The Temples of Paestum by William Linton
In 2002, the painting The Temples of Paestum by William Linton, bequeathed to Tate in 1876, was cleaned and conserved. At the same time it was decided that the painting should be appropriately framed to complement the restoration.
The original frame was in poor condition. It had been altered in the late nineteenth century to take a glazing door with the original sight edge sawn out and moved back. Several of the decorative mouldings had been replaced only partially. The corner decoration was incomplete, the whitened surface was powdering off, the frame had been cut in half across ways and it was delaminating along the lengths. This frame was archived and a replica frame was commissioned.
Choosing a replica frame design
There were three possible options for the design of the new replica frame:
- A replica of the frame as it stood in 2004 complete with alterations;
- A replica of a similar known unaltered original composition frame of the 1840s;
- Or one that through study and research is as far as possible a copy of the frame as it might have been when new, but that may unavoidably include speculative elements.
The third alternative was chosen. Study of the frame confirmed which parts of the decorative scheme were original and enabled conservators to determine the probable style and size of the missing details. Picture research revealed frames sharing similar ornament to Linton’s, but never an exact copy. However, examination of the original provided a ‘footprint’ to guide the process. To establish the final choice several rough mock-ups, as well as a full sample corner, were made.
Nineteenth century frames and ‘composition’ ornamentation
Until the end of the eighteenth century, picture frames were mostly either plain timber or carved and gilded. As the number of people able to afford art works increased, faster and cheaper ways of making and decorating frames were developed. The most significant new method used ‘composition’ ornament.
Composition, when freshly made, is a pliable material achieved by heating animal glue with water in one pan while dissolving tree resin (rosin) in linseed oil in another, mixing the two at the right moment and adding enough chalk to create a dough-like material. At the time, various extras could be added to the basic recipe to allegedly give the mixture different qualities such as greater plasticity, definition of decorative detail, or long term stability.

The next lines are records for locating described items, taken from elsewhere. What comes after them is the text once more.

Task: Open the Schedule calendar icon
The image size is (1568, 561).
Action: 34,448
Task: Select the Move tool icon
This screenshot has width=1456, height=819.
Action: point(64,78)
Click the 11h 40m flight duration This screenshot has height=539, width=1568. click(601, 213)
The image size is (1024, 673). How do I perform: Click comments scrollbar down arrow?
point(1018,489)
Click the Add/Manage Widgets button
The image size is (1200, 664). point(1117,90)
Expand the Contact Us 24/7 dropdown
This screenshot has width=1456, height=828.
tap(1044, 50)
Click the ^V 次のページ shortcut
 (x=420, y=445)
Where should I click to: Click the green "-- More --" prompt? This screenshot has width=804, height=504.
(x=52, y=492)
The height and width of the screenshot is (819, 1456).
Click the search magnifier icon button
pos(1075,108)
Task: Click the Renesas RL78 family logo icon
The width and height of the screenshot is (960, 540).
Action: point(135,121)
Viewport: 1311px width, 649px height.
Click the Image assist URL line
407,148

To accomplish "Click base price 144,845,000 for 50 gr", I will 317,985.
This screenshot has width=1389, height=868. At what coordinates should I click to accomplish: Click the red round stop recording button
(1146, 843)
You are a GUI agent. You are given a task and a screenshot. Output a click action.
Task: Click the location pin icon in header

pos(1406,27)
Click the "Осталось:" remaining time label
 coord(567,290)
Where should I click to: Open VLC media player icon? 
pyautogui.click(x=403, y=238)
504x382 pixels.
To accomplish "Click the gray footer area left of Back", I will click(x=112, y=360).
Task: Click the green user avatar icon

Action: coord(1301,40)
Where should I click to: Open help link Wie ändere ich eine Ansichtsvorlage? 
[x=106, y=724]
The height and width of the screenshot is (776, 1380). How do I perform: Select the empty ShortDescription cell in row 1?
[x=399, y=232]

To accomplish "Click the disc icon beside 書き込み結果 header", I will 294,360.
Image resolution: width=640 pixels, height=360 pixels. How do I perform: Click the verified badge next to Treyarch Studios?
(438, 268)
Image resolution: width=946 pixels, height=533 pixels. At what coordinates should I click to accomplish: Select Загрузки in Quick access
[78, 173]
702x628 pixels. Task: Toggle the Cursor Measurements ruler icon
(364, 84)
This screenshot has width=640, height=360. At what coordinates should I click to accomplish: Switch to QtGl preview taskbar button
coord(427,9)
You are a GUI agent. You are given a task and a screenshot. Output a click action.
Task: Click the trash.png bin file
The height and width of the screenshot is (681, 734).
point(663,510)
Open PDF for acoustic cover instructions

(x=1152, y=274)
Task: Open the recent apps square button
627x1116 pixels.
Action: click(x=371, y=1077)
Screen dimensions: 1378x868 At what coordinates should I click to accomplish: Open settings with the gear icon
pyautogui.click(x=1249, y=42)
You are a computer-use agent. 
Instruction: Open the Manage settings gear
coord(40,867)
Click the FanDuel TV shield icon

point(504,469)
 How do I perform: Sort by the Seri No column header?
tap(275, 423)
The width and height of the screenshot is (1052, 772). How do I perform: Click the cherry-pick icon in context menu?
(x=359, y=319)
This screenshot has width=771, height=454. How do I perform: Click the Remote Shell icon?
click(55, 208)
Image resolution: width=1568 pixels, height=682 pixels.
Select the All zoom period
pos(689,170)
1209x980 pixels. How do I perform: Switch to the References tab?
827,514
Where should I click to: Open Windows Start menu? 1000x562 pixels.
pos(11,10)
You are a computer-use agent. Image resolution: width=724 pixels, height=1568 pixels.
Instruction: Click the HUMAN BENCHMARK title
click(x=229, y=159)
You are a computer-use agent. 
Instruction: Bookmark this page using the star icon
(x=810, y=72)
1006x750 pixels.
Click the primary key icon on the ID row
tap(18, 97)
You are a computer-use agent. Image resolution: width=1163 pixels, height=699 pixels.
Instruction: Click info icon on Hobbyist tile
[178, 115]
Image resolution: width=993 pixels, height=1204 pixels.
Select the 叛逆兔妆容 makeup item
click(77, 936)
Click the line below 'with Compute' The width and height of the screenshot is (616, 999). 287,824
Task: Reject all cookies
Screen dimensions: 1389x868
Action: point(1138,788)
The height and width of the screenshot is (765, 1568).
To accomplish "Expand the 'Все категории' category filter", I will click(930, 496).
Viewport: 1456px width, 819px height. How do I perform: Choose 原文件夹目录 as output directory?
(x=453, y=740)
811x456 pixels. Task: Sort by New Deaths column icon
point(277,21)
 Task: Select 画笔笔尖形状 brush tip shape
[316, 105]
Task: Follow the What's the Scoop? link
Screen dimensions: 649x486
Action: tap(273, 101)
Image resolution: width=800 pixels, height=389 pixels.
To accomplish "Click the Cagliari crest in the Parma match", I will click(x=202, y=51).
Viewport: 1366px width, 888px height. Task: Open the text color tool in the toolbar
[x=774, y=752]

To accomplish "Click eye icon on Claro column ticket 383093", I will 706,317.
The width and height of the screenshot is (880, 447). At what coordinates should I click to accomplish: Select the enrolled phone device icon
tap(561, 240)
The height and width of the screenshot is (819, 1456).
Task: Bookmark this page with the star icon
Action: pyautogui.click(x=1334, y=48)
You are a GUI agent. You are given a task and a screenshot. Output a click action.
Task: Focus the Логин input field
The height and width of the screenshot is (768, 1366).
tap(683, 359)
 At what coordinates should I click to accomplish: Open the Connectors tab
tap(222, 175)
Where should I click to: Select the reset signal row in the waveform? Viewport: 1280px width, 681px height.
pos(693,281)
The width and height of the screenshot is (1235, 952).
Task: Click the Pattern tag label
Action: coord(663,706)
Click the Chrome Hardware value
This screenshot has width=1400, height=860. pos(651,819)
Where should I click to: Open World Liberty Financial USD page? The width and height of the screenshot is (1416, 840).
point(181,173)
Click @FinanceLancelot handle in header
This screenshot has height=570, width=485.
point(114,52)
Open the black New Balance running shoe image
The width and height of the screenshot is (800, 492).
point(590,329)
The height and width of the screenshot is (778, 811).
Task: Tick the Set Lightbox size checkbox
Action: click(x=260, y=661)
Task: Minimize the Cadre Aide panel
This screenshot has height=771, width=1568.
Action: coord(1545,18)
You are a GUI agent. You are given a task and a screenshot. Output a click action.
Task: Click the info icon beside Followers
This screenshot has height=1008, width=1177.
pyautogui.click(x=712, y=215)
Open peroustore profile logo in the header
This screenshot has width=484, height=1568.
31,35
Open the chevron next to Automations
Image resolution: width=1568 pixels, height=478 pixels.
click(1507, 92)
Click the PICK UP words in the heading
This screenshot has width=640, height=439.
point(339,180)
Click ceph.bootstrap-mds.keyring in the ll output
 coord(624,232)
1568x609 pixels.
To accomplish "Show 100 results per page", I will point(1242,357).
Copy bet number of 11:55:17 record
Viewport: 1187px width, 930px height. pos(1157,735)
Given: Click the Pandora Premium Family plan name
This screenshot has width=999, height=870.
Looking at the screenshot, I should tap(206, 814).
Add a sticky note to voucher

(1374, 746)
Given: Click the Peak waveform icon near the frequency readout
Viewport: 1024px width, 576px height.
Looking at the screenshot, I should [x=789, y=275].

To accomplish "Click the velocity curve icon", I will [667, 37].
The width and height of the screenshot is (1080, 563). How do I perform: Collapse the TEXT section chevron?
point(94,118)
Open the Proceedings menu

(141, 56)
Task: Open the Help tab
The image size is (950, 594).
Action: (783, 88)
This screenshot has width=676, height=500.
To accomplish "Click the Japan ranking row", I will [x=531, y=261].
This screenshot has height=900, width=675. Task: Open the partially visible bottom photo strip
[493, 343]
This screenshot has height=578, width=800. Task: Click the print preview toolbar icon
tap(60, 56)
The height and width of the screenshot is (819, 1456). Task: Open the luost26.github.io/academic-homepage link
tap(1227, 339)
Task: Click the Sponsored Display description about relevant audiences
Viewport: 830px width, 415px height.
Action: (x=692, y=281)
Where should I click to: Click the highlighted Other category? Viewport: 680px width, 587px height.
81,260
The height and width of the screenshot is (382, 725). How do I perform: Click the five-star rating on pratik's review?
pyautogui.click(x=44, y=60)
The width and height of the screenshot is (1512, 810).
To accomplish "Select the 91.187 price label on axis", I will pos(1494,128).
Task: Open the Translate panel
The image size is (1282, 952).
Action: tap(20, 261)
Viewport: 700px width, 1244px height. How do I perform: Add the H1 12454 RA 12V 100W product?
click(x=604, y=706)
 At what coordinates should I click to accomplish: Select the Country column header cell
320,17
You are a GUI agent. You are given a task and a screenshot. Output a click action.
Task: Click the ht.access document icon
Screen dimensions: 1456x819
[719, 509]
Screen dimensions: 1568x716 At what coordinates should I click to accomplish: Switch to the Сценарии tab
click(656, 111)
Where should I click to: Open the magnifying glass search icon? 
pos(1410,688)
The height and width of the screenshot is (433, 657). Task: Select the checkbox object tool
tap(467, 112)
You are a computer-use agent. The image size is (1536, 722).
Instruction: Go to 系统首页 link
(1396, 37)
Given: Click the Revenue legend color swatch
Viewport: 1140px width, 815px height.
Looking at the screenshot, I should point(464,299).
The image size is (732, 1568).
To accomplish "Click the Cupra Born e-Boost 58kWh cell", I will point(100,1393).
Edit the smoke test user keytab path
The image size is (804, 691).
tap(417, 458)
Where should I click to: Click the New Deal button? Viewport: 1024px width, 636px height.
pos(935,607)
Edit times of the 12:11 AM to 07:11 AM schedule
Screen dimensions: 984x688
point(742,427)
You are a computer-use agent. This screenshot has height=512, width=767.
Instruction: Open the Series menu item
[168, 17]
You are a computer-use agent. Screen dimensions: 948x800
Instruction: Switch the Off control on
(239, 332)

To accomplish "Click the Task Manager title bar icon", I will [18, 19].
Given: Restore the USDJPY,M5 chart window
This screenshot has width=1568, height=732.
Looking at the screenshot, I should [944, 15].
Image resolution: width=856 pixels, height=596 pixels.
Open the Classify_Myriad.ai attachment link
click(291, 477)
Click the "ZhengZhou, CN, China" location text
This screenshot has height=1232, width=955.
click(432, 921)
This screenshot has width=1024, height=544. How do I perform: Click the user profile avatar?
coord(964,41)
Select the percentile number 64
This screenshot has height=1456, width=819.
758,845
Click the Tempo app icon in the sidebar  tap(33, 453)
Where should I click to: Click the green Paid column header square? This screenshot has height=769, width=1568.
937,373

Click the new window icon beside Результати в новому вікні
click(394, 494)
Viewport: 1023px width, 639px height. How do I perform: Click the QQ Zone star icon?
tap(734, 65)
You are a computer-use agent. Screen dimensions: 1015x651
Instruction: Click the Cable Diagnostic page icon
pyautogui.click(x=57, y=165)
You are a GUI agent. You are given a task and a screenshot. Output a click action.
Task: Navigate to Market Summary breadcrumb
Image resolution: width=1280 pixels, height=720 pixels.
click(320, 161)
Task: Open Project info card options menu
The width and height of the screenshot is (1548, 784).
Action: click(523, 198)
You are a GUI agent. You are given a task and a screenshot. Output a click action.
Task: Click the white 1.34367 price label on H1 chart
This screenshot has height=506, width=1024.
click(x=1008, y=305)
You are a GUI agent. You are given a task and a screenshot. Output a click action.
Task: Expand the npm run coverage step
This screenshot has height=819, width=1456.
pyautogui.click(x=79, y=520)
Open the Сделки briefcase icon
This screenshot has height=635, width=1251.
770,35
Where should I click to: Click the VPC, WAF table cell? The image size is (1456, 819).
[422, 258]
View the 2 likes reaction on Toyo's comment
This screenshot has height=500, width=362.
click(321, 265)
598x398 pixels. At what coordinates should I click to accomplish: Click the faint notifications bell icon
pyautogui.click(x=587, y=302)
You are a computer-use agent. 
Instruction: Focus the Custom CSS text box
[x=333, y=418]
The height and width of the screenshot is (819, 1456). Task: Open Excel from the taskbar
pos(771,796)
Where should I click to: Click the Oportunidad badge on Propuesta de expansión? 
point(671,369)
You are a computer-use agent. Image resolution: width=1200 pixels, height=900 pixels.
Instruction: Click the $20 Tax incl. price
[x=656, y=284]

At Tate a simple basic recipe has been used since the 1980s. When pliable, composition can then be pressed into beautifully carved boxwood moulds. After removal it is allowed to cool and dry a little before being applied to the carefully sanded and whitened surface of the frame using animal glue.
Creating replica ornamentation
When replicating decorative elements from one frame to use on another, conservators would normally take a silicone rubber mould of the parts to be copied. These moulds would be used to make plaster copies which are glued to a board. They are then used as a positive to make a polyester resin mould, which are pressed out to make new composition ornaments. Composition can be pressed out from rubber moulds if the rubber is firm enough but the sharpness of the detail can be poor.
For the long lines of decoration and the tracery pattern over the body of the replica Linton frame, four polyester resin moulds were made.
The large thistle-like motif in the corner is a plaster copy of the original. Plaster was used for ease of removal from the silicone rubber mould. These elements are screwed to the frame as was done originally. The acanthus leaves and terminal ornament are replicated from a frame in Tate’s collection of an earlier date but appropriate in shape, size and style, though these choices are inevitably speculative. For the corner acanthus leaves, a special type of firm rubber was sourced to allow for pressing out of the composition ornament.
Constructing and finishing the replica frame
The construction process is a lengthy one, requiring several different stages – machining the wood; gluing sections to make the profile; fine tuning the profile by hand; disguising the glue lines with strips of silk; painting the wood with ten or more coats of whitening; sanding by hand with grades of paper up to 500 grit; the jointing of the frame and making good the structure. On top of this, it takes several weeks to apply the ornament and gilding. This frame was oil gilded, with the gold being laid onto a surface of tinted oil size.
Before the painting was fitted, the frame was toned to give it an impression of age, suiting it better to an aged mid-nineteenth-century painting, rather than leaving it with the brighter look the replica would have had when new.